The Maharashtra State Consumer Commission has ordered a builder to refund Rs13 lakh collected towards society formation, maintenance and other charges from the residents of a Mumbai building. Twelve members of Heritage View Cooperative Housing Society Ltd had filed a complaint with the Commission that the builder had failed to fulfil statutory obligations. This included failure to provide office premises for the society, cabin for the security staff, proper water connection, failure to form the cooperative housing society and execute a conveyance deed to handover the entire open space in the compound to the members.
The builders, Kiran and Harsukhlal Hemani, will have to refund Rs7.8 lakh collected as monthly maintenance charges and Rs4.71 lakh will have to be paid on account of maintenance charges for unsold flats. A further Rs63,120 will have to be refunded towards society formation charges. The builder has to pay a compensation of Rs50,000 as well as obtain the occupation certificate and execute the conveyance deed within four months.
The Maharashtra Consumer Disputes Redressal Commission passed the order ex parte, after the builder failed to submit a written arguments before it.

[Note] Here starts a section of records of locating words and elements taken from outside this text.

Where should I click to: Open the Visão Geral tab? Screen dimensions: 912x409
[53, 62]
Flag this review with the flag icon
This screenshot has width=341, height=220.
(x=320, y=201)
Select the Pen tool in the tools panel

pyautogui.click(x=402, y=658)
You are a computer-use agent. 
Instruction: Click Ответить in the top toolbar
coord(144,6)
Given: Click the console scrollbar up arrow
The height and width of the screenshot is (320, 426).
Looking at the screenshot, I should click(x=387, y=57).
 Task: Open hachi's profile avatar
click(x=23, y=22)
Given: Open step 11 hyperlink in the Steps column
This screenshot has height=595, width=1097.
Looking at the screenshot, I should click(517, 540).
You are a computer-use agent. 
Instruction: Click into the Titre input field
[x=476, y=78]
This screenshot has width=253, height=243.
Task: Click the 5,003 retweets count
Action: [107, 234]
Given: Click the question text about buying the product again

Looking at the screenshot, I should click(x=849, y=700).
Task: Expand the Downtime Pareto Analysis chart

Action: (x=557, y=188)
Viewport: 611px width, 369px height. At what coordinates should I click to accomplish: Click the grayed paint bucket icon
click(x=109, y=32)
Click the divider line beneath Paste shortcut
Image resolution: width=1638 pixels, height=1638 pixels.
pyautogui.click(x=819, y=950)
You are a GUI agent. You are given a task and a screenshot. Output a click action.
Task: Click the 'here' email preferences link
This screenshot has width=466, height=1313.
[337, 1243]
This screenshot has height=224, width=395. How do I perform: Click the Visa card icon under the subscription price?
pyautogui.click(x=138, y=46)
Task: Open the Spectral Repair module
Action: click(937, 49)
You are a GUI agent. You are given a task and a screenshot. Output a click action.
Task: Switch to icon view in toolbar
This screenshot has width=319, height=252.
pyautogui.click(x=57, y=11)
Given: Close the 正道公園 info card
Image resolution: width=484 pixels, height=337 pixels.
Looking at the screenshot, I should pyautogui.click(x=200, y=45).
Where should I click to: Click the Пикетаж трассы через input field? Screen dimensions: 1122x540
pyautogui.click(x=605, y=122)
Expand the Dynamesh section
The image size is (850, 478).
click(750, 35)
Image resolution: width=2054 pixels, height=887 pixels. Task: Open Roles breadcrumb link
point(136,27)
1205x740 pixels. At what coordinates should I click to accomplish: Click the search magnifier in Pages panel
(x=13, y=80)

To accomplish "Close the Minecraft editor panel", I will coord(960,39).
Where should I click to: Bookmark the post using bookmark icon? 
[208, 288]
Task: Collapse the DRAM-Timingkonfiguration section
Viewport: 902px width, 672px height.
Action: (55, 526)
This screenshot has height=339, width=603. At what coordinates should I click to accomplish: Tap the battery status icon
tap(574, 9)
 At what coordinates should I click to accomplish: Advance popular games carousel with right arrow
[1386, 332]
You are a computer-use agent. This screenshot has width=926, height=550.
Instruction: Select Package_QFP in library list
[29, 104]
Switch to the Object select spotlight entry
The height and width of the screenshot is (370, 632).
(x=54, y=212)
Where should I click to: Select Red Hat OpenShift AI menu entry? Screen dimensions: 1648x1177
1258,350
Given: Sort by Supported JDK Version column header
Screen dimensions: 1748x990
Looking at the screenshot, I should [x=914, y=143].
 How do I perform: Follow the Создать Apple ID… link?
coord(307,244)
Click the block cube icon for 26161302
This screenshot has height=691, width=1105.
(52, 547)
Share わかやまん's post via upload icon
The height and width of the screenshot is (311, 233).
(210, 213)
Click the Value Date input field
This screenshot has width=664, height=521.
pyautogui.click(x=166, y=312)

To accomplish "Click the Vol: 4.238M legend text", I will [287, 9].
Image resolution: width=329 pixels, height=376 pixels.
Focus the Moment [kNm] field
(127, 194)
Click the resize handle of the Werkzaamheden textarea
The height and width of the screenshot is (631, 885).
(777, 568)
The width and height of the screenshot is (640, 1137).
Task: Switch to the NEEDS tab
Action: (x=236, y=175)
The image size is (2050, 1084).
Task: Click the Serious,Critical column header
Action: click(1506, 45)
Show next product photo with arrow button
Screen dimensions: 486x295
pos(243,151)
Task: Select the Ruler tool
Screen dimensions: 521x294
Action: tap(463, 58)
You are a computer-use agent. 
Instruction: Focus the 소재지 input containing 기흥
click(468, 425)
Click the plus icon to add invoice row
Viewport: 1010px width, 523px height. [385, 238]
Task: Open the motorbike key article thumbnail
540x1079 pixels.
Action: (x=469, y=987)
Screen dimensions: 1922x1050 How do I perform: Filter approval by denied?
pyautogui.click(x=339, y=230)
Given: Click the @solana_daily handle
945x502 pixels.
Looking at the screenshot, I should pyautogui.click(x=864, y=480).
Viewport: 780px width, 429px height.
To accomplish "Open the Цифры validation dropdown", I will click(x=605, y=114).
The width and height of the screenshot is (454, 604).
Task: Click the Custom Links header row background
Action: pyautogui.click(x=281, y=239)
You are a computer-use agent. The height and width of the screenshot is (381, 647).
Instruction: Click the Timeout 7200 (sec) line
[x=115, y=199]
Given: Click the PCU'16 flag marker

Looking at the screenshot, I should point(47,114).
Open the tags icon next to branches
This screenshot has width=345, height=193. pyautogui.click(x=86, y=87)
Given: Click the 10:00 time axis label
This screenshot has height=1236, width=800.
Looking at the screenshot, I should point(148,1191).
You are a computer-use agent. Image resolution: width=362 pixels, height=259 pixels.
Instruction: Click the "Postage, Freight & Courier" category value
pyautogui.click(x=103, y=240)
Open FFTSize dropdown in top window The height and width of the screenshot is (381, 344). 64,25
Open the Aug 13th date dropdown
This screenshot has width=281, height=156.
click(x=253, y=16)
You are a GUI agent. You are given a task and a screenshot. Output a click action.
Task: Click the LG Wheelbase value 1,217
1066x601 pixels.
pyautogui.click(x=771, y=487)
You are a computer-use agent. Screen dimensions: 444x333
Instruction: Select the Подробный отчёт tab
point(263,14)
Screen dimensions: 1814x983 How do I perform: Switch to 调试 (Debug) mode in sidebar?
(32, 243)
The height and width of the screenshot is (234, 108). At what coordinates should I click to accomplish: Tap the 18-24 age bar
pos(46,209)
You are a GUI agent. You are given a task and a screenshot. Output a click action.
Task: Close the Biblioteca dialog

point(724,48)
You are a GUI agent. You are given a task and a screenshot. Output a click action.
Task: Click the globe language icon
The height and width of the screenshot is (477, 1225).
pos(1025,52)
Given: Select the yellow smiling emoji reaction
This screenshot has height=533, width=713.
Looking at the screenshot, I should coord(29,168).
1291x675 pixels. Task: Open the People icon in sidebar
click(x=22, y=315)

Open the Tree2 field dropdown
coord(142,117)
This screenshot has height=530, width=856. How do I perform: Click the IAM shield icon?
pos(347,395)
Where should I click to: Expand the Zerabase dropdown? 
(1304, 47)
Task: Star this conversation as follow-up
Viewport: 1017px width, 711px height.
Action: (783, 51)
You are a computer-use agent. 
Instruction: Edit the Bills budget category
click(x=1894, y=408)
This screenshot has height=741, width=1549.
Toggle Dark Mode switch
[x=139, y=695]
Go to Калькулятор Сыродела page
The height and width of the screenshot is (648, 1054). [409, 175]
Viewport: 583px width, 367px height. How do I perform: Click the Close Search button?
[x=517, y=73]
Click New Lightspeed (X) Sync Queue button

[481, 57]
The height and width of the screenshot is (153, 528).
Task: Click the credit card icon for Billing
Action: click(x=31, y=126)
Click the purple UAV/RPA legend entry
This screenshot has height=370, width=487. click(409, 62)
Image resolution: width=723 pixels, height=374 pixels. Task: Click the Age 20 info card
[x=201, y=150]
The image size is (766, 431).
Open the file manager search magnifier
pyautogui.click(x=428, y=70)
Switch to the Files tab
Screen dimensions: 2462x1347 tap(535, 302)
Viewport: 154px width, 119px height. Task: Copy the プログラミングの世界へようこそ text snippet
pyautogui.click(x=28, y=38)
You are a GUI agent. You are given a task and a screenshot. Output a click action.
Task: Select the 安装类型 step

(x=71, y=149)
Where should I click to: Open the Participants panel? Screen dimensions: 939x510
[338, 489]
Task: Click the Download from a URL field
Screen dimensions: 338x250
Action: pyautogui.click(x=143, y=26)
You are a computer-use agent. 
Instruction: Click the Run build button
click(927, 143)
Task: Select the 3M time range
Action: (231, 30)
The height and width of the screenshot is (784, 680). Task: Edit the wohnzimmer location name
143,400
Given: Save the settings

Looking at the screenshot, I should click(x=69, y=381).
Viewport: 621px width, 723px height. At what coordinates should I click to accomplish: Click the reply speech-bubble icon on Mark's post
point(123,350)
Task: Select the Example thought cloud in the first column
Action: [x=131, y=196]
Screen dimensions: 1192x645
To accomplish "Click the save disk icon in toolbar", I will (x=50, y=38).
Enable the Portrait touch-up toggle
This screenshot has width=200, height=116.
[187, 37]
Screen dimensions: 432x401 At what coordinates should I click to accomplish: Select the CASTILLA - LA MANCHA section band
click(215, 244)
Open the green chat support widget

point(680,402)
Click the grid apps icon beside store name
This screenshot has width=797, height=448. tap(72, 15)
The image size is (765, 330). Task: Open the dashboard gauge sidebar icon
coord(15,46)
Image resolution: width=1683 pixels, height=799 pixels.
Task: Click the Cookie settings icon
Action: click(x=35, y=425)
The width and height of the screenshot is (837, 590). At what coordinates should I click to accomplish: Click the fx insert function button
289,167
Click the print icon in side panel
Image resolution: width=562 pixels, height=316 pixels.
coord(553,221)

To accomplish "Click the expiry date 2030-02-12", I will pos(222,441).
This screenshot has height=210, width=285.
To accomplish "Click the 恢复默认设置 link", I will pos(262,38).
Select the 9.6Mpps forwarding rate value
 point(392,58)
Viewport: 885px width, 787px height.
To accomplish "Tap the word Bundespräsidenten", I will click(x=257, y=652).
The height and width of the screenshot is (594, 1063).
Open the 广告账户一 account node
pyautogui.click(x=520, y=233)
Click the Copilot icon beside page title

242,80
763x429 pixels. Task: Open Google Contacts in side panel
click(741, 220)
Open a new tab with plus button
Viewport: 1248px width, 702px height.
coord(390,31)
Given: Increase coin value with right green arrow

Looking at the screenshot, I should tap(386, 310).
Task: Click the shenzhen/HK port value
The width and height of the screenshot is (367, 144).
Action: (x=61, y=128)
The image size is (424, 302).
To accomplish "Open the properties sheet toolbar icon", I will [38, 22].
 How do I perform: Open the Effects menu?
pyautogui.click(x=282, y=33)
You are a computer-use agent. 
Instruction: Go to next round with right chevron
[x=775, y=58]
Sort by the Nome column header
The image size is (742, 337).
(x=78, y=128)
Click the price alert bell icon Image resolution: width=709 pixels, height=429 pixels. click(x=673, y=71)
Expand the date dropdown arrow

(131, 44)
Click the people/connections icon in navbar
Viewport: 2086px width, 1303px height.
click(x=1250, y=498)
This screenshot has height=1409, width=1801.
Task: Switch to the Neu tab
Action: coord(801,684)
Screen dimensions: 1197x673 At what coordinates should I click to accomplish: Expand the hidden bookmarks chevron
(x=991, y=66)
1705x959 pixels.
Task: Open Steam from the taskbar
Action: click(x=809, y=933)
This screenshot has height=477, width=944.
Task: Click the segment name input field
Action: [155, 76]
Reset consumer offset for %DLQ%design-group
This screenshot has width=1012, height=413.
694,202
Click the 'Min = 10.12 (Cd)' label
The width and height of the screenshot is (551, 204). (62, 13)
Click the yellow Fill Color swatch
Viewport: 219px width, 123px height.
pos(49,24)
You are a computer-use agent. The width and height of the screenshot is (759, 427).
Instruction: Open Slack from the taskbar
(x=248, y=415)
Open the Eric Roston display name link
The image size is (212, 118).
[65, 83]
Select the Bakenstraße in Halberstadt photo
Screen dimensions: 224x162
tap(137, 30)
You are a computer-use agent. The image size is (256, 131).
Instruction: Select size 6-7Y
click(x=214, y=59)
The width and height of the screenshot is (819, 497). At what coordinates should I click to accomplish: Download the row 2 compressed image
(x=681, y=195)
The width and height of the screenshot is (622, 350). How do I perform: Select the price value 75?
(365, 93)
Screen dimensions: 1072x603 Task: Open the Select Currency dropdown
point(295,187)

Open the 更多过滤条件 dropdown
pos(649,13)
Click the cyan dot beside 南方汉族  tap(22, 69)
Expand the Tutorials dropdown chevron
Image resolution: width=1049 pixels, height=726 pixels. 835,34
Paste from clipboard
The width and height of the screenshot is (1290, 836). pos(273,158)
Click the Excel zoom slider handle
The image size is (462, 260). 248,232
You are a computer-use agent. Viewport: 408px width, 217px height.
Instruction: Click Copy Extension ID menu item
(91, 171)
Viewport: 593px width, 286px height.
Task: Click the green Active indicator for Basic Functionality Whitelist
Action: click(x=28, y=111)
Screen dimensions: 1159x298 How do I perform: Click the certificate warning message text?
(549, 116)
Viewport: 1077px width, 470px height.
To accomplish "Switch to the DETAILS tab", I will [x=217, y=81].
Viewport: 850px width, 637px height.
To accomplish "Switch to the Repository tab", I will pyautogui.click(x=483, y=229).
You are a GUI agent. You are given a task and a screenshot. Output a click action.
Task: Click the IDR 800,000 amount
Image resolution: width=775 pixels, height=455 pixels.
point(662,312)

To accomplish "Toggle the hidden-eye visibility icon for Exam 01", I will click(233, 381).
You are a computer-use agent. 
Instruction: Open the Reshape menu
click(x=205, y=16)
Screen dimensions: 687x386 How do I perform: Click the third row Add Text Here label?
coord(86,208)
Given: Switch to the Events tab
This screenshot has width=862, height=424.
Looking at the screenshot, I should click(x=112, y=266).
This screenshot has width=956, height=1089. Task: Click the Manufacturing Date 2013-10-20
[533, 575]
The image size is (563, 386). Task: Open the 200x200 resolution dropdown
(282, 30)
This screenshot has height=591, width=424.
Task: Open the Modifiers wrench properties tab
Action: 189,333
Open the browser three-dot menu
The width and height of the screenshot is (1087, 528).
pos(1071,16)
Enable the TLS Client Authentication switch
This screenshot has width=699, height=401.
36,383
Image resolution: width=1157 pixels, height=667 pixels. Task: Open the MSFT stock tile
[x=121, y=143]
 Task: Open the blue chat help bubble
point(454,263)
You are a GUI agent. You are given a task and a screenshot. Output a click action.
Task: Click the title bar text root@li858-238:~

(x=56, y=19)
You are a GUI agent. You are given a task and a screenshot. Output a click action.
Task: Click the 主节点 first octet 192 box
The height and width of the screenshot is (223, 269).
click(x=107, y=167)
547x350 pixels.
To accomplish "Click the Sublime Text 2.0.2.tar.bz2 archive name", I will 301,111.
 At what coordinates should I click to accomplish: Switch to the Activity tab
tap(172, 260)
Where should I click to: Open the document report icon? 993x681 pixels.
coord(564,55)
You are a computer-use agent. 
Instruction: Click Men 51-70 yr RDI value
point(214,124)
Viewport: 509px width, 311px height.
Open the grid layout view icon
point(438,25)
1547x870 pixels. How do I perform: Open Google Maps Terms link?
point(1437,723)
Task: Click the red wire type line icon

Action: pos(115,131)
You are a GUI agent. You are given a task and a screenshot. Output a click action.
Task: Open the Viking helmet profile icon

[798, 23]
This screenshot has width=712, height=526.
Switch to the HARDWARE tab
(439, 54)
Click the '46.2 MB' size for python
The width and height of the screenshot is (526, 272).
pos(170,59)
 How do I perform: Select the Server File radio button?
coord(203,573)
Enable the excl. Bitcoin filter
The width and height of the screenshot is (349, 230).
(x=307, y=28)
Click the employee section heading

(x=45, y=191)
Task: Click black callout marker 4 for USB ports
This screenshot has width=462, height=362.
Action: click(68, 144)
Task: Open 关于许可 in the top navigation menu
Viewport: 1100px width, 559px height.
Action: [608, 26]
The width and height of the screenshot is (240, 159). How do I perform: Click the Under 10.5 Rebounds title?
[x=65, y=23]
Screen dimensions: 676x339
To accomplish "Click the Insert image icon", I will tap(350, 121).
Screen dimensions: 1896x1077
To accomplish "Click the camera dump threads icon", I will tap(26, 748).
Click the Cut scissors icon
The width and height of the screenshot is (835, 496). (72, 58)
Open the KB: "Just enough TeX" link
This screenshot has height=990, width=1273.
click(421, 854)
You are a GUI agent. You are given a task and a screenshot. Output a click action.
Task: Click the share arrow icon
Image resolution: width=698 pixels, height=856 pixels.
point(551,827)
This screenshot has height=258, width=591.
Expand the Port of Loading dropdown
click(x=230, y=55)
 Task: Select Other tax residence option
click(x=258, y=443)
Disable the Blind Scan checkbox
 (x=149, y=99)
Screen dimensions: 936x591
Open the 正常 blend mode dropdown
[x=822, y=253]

In Maharashtra, the Thane Municipal Corporation (TMC) sealed the clubhouse and cafeteria building of Lodha Paradise for defaulting on payment of property tax exceeding Rs10 lakh.
A notice to seal the premises was issued in the name of the builder Mangal Prabhat Lodha who has not handed over the premises to the federation of the 14-odd cooperative housing societies in the complex.
A cute land shortage in Mumbai has taken prices to astronomical heights. At the end of March, a 25-acre sprawling property belonging to Tata Steel in suburban Mumbai attracted a bid of Rs1,155 crore. Mumbai has area available for construction which is just about 200sq km, which accommodates 12 million people making for a claustrophobic situation. The city requires 2.1 million houses with an annual demand for 200,000 homes. Since the government has abdicated its responsibility, private developers who control Mumbai’s real estate development, make sure that supply is restricted to 25,000 houses every year. This ensures that demand and prices for apartments and land remain high and infrastructure development remains tardy.